Il ritorno di José James con 1978: Revenge of the Dragon è molto più di un semplice nuovo album: è una dichiarazione d’identità, un viaggio tra radici musicali, estetica afrofuturista e groove infuocati che guardano tanto agli anni Settanta quanto al futuro.
Pubblicato nel 2025, il disco segna una delle prove più coraggiose e viscerali del cantante americano, un artista che da sempre vive e trasforma il jazz contaminandolo con soul, hip hop, elettronica e spiritualità black.
Con 1978: Revenge of the Dragon, José James mette da parte (almeno momentaneamente) la raffinatezza lounge dei suoi precedenti progetti tributo per tuffarsi in un universo funk denso e ribollente, che fonde Prince e Sun Ra, Marvin Gaye e D’Angelo, Herbie Hancock e Flying Lotus.
Il risultato è un album viscerale, danzante, provocatorio e profondamente personale.
Il titolo 1978 non è scelto a caso: è l’anno di nascita di José James, ma anche un momento storico cruciale per la black music. Siamo nel pieno della rivoluzione funk, dell’emergere della disco, della prima ondata hip hop, della stagione dei concept album neri e spirituali. James prende tutto questo e lo rilegge con occhi contemporanei, intrecciando suoni vintage e produzioni elettroniche moderne.
La seconda parte del titolo, Revenge of the Dragon, ha una connotazione epica, quasi da film kung-fu anni Settanta, ma al tempo stesso richiama l’iconografia afrofuturista, la mitologia personale e collettiva che attraversa tutta l’opera. Il “drago” è forse un alter ego, o forse una metafora del potere creativo ritrovato. È la voce che resiste, che si reinventa, che brucia ancora di fuoco funk.
L’album si apre con una dichiarazione di intenti: The Return, un brano spoken word su tappeti di synth cosmici e beat in slow motion. Poi esplode Cosmic Love Affair, inno groove sospeso tra Parliament e Anderson .Paak, con fiati acidi e un basso che pulsa nel petto. La voce di José James è sensuale, granitica, ma anche flessibile, capace di passare da sussurri notturni a falsetti incandescenti.
La produzione è curatissima: José James ha collaborato con producer come Brian Bender, Georgia Anne Muldrow, e il beatmaker visionario MonoNeon, dando vita a un suono ricco, stratificato, sensuale ma mai patinato.
Con 1978: Revenge of the Dragon, José James abbandona la veste elegante del crooner jazz per abbracciare pienamente la propria natura di artista black contemporaneo, multidimensionale. Dopo i tributi a Billie Holiday (Yesterday I Had the Blues), Bill Withers e Erykah Badu, questo disco rappresenta un ritorno all’originalità più pura, al desiderio di raccontare se stesso senza mediazioni.

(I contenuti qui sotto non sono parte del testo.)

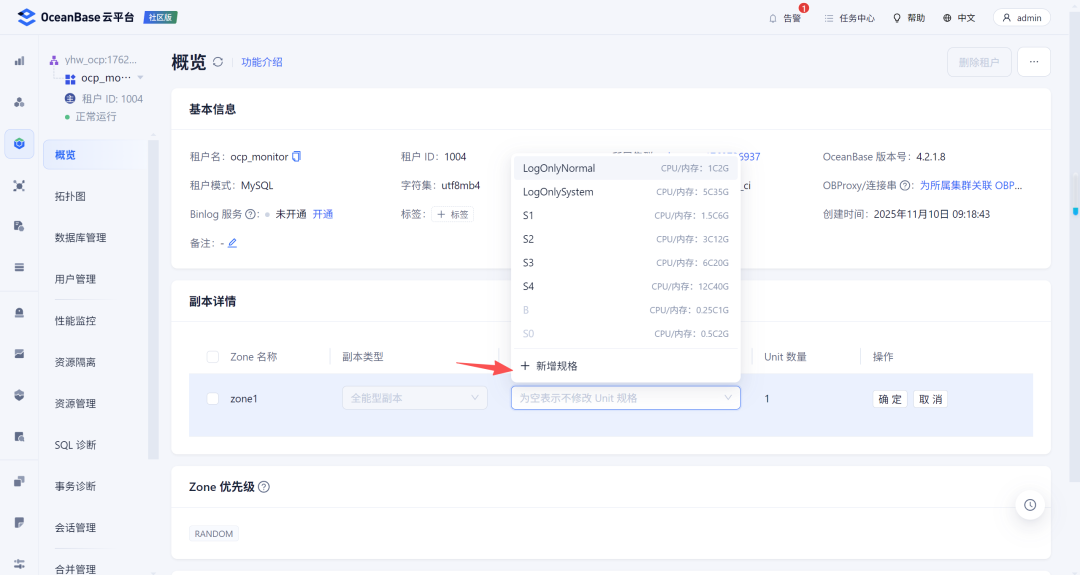Open the admin user menu
Viewport: 1080px width, 575px height.
click(x=1021, y=18)
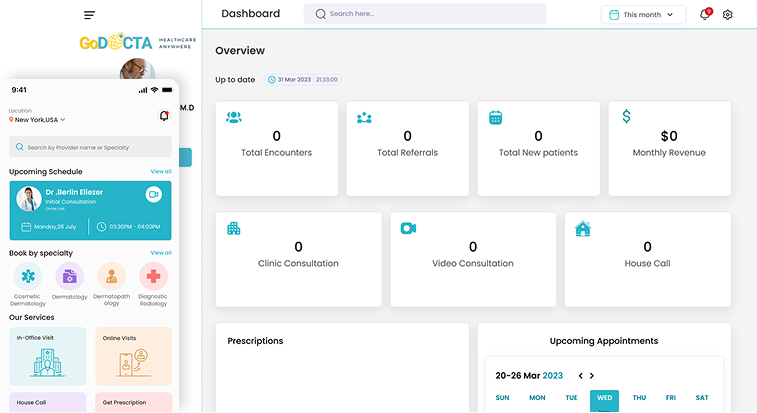Open the New York, USA location dropdown
The width and height of the screenshot is (757, 413).
click(x=38, y=120)
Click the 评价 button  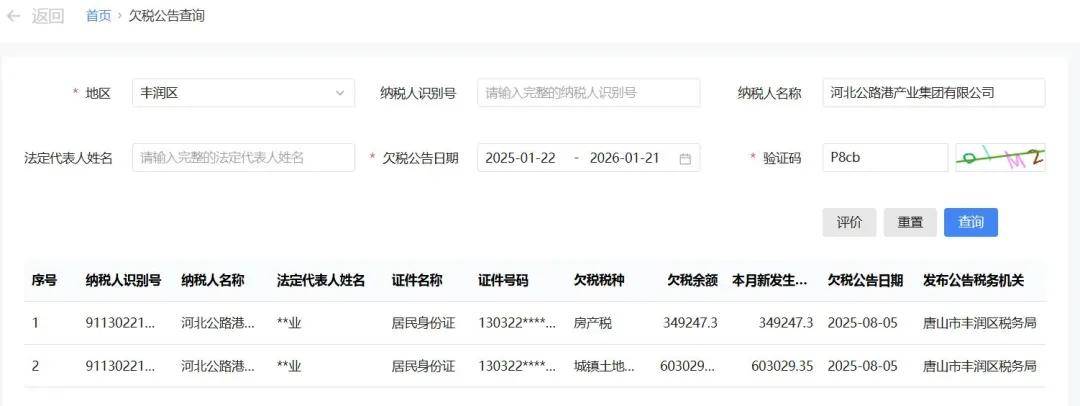click(x=849, y=222)
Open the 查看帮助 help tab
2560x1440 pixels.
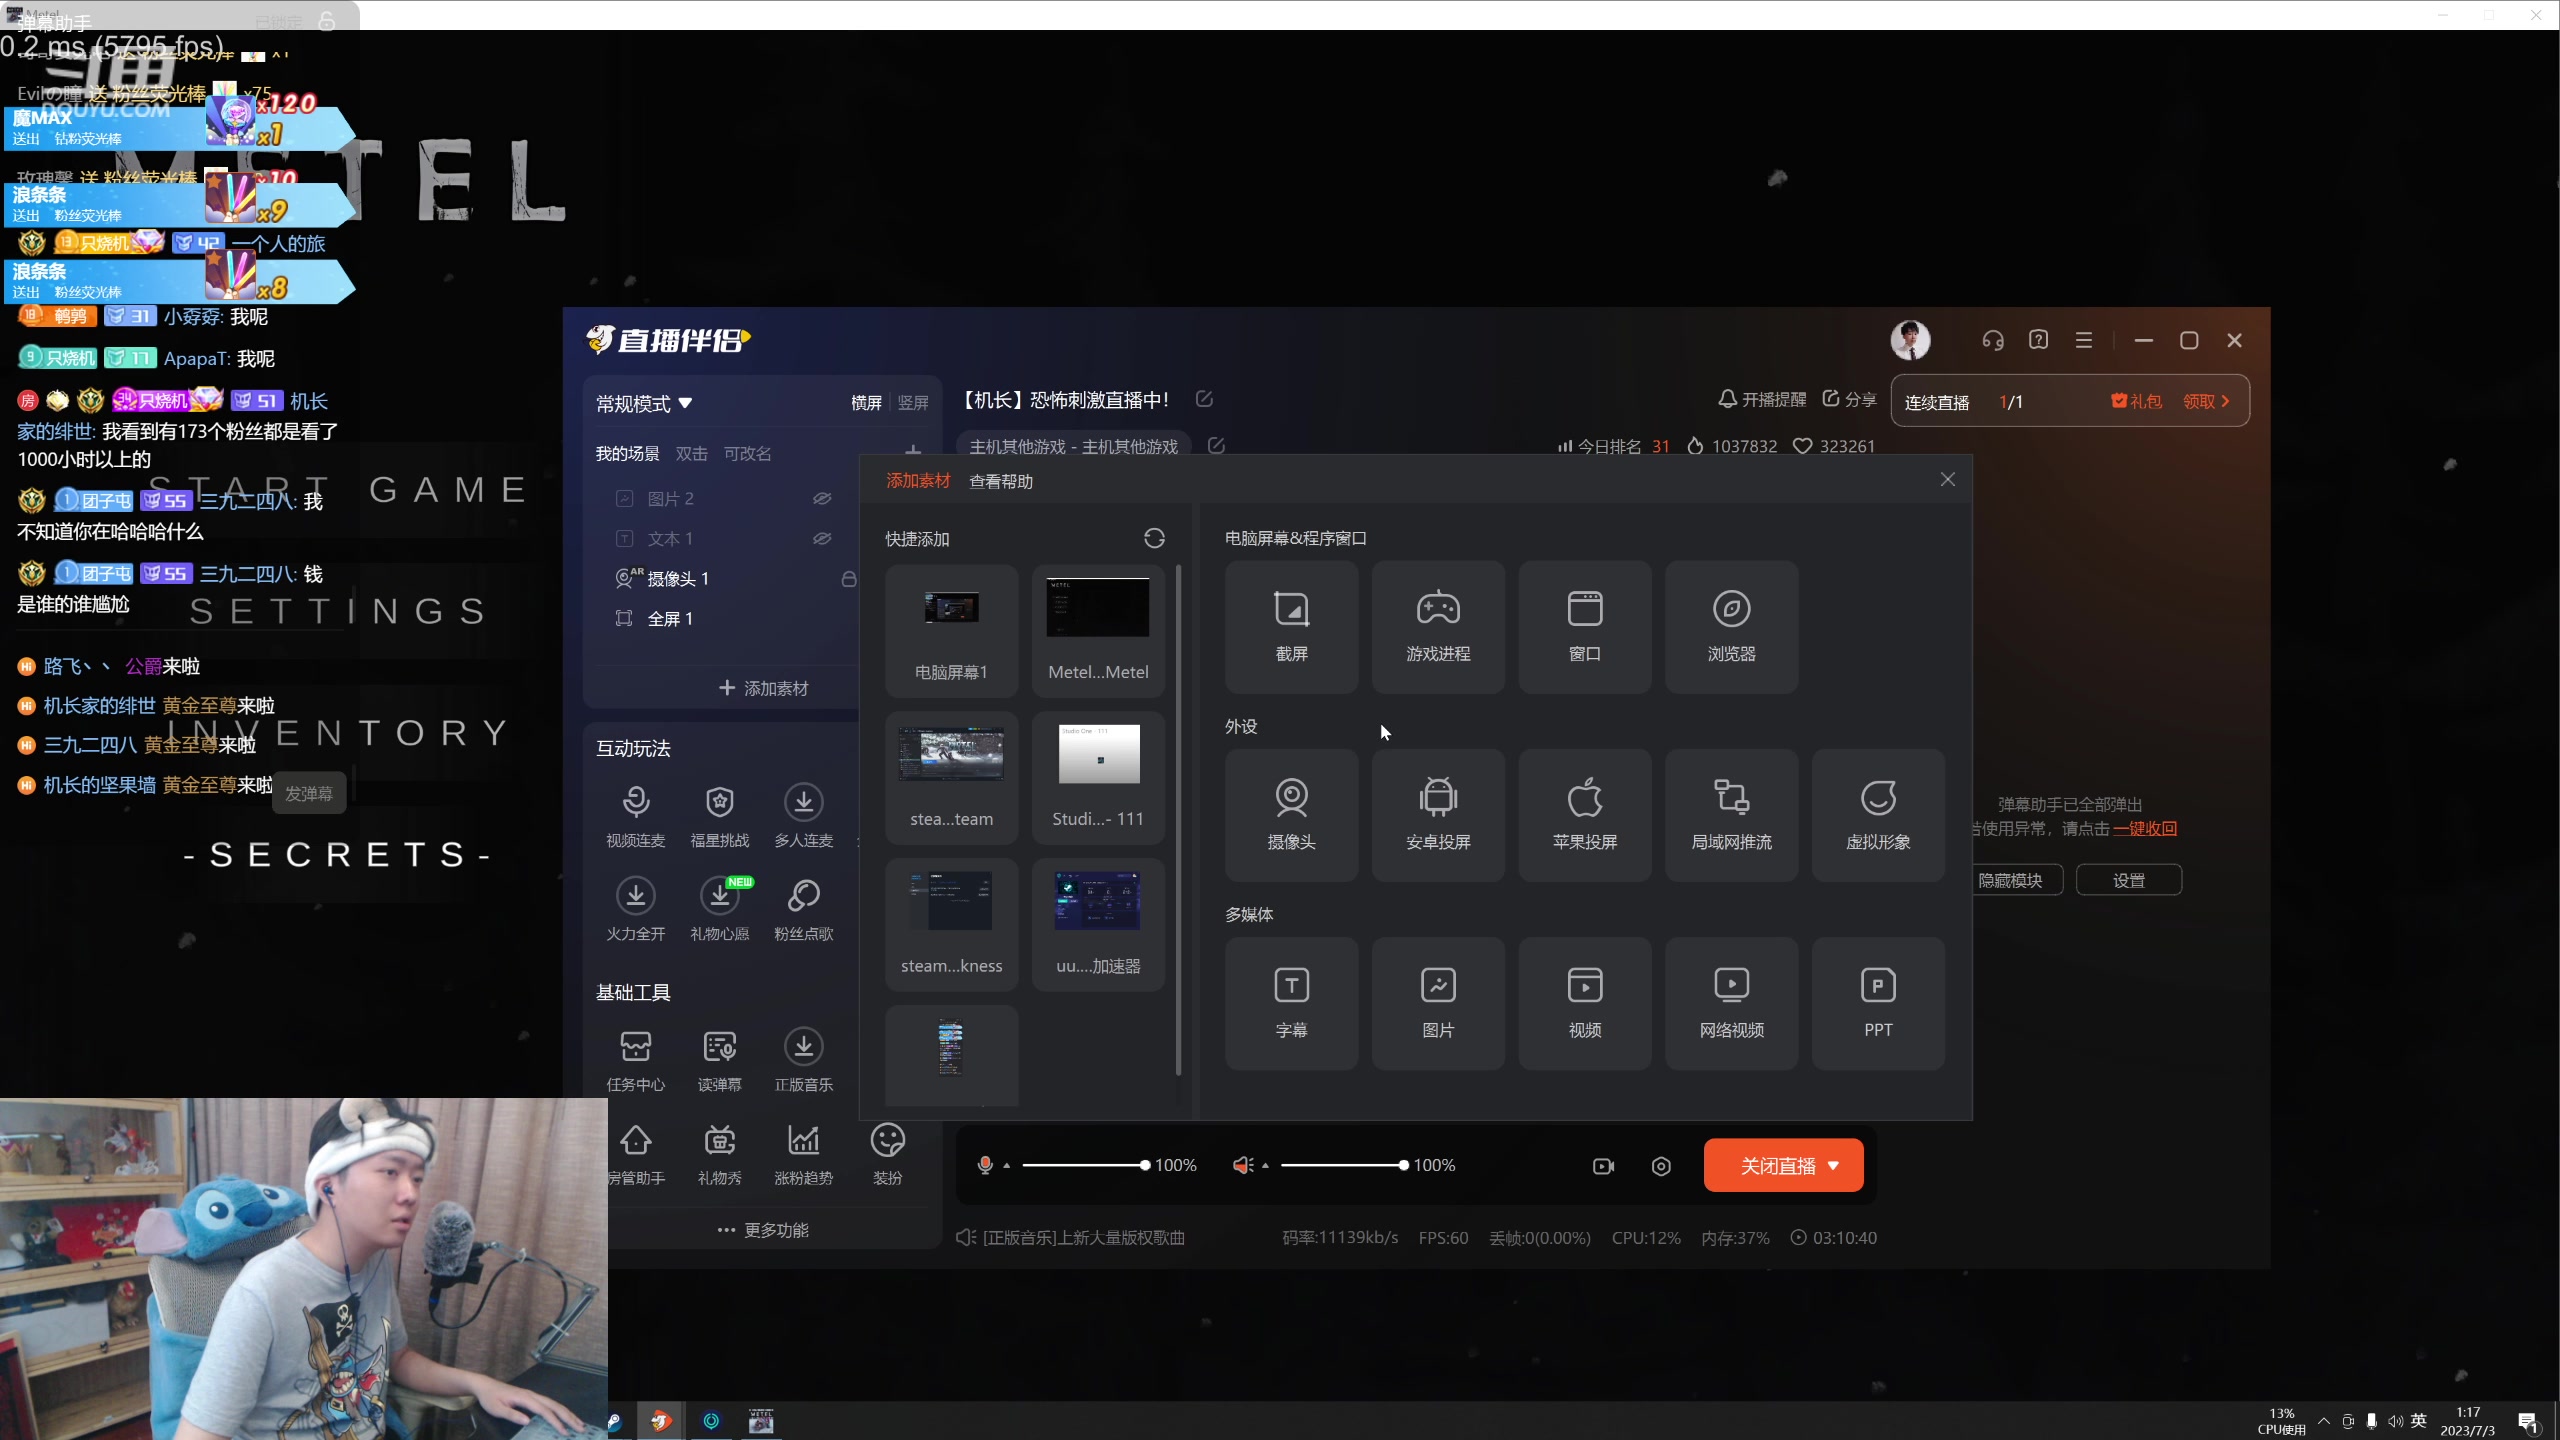1001,481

Qui non c’è la nostalgia dell’omaggio, ma la rivendicazione di un’identità musicale complessa e fluida. James si mette al centro della scena come autore, performer, ideatore di un universo sonoro e visivo. L’estetica dell’album, del resto, richiama fortemente il cinema blaxploitation, i fumetti underground, le atmosfere metropolitane di fine anni ’70 e le visioni cosmiche di artisti come Sun Ra o Janelle Monáe.
La pubblicazione del disco è accompagnata da una serie di video psichedelici e futuristi, in cui José James incarna un personaggio quasi fumettistico, tra samurai urbano e sciamano digitale. Il live show promesso per il tour mondiale sarà un’esperienza immersiva, a metà tra concerto e performance teatrale, con visual retrofuturistici e narrazione musicale.
José James è sempre stato un artista difficile da etichettare. Con 1978: Revenge of the Dragon dimostra, ancora una volta, che il jazz non è un genere ma un’attitudine: quella di mettersi in discussione, di ascoltare il tempo in cui si vive, di cercare connessioni nuove. È un disco che piacerà a chi ama il jazz contaminato, il funk viscerale, il soul cosciente. Ma anche a chi cerca, nella musica, una narrazione collettiva: quella di un’identità nera che si reinventa, si eleva, si racconta con voce propria.
José James ha ritrovato il fuoco. E ora lo condivide, traccia dopo traccia, battito dopo battito.